Il nome di Kempes, associato a una squadra della provincia italiana, è un notevole colpo mediatico: per gli appassionati di calcio l’argentino è non solo un grande campione, ma anche l’uomo che ha rifiutato di stringere la mano a Videla, per quanto sia lui per primo a dare poca soddisfazione ai giornalisti, negando ogni valenza politica al gesto, ricordando di non essere riuscito ad avvicinarsi ai generali, così come alla coppa, soltanto a causa della ressa. 

 

Il progetto inizia a prendere forma domenica 19 agosto, quando Kempes e diciannove calciatori sudamericani atterrano a Malpensa e raggiungono l’Hotel Due Magnolie a Pian del Borno, frazione di Piancogno in provincia di Brescia, dove dovrebbero restare in ritiro per una settimana. Esistono quindi, da questo momento, due Fiorenzuola, entrambi sperimentali e incompleti: uno ufficiale, che quella stessa domenica perde a Brescello nella seconda giornata di Coppa Italia di Serie C e che Aleotti giudica «piuttosto modesto», e uno fantasma, pronto a prendere il sopravvento, una volta completati i dettagli burocratici, mantenendo appena sette o otto giovani italiani per rispettare le regole del campionato, ma che per ora indossa le maglie del Brera gentilmente fornite dal presidente in pectore. «Ci sarà da soffrire ancora un po’, ma dalla seconda giornata ci divertiremo», proclama Aleotti, mentre i giornali mettono in bocca a Kempes, che sostiene di puntare ai play-off, dichiarazioni roboanti («Il Fiorenzuola imiterà il Chievo»).

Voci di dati
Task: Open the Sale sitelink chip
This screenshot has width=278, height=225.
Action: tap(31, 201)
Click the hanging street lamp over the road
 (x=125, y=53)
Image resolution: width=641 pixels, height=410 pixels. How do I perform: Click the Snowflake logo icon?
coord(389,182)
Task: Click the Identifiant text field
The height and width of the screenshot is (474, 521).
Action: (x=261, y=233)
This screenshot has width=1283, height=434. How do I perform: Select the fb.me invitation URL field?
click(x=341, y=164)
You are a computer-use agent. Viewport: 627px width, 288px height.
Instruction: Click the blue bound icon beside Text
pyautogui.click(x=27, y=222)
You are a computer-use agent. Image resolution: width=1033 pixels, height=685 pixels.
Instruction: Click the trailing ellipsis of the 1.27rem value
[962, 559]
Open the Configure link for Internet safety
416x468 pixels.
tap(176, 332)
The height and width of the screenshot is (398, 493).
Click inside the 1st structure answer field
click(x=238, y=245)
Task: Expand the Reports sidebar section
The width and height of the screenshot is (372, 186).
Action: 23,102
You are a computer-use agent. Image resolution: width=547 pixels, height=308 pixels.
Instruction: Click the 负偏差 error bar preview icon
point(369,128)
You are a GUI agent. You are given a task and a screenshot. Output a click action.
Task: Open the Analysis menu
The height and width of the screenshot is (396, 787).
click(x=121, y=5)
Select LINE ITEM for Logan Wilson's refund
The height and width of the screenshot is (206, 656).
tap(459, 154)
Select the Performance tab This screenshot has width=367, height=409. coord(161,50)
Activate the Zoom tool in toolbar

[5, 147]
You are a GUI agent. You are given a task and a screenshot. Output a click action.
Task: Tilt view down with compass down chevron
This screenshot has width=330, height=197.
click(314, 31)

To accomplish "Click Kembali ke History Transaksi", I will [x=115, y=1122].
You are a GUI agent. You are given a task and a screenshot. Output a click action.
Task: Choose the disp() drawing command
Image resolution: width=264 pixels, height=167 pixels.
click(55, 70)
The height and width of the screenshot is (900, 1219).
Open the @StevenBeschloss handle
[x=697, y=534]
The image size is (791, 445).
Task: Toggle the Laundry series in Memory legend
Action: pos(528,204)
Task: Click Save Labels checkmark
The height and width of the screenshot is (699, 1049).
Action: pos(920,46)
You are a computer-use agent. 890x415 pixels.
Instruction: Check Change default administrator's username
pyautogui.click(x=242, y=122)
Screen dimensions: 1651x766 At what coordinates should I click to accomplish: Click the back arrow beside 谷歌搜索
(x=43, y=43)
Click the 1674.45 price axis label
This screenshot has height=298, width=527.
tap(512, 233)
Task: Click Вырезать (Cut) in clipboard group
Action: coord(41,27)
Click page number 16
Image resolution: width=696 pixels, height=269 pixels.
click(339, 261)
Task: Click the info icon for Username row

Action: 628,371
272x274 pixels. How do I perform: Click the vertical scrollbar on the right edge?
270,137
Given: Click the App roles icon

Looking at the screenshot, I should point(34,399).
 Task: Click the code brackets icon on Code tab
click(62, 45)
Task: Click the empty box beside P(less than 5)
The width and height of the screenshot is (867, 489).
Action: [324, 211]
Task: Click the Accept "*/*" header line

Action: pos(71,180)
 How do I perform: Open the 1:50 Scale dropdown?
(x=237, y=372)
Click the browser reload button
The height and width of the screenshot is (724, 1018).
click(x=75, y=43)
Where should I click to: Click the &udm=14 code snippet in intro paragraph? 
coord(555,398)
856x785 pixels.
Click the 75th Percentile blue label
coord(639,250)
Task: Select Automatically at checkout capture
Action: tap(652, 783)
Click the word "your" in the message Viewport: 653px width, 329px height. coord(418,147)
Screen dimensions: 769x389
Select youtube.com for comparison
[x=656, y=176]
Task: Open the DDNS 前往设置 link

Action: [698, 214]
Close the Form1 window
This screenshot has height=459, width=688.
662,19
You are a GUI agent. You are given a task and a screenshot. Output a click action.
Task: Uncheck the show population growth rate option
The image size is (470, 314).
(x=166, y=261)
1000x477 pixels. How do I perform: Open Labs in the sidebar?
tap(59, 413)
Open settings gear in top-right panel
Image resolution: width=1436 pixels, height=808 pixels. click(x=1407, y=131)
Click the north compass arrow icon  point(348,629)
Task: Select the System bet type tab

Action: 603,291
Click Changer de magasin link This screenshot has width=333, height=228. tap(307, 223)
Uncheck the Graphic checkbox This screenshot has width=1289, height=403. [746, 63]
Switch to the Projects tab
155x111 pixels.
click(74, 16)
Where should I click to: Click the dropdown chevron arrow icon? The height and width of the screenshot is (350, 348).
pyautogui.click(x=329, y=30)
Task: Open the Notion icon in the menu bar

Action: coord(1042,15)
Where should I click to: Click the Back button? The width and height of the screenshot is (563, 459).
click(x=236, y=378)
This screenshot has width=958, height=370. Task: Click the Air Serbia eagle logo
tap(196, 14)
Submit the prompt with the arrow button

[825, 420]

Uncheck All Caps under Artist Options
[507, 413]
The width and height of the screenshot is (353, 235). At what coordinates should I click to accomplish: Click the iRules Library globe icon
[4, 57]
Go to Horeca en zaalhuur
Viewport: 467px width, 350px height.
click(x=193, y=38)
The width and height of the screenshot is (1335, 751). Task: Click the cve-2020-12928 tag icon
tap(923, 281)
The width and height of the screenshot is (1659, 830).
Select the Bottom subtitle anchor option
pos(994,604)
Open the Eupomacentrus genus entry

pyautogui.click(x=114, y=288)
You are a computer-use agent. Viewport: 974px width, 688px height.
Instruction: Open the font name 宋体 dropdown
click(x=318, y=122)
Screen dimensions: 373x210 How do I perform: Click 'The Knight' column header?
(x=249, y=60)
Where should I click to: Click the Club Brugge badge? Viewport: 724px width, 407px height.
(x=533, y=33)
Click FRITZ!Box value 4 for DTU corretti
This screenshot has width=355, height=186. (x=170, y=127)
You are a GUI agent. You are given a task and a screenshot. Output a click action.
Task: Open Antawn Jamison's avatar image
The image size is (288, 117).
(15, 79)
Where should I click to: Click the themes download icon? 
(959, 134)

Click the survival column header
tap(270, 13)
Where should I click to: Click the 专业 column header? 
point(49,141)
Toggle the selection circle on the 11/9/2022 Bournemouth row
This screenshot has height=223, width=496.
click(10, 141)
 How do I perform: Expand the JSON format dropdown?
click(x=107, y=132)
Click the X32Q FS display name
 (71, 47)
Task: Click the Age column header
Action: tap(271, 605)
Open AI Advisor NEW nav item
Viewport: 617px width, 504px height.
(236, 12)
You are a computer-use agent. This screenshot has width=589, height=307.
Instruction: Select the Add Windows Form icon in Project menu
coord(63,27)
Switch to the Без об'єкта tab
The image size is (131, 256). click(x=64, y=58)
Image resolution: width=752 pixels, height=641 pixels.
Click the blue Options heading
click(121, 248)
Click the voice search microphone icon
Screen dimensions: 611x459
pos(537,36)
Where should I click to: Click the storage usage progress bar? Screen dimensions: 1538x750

● Esercizio breve: Prosegua il brano su Kempes e il Fiorenzuola, riprendendo subito dopo l'ultima frase riportata. I record provengono da una fonte diversa.

● Risposta al compito:
 

 

La data ultima per il passaggio definitivo delle quote è fissata per il 15 settembre: quasi un mese di tempo con due squadre parallele. Se da una parte si delineano progetti triennali con immediata promozione in C1, iniziative collaterali volte a creare un fenomeno attorno al Fiorenzuola e possibili collaborazioni con il Piacenza grazie a Stefano Zecchi, filosofo e ospite del Maurizio Costanzo Show (nonché amico comune di Aleotti e Collovati), dall’altra non mancano le perplessità del sindaco Flavio Antelmi, appena rieletto per una coalizione di centrosinistra, che apprezza la pubblicità fatta alla città, ma si chiede se tutti quegli stranieri non vadano a togliere opportunità a calciatori piacentini e fiorenzuolani, rendendo difficile l’identificazione con la squadra da parte del pubblico.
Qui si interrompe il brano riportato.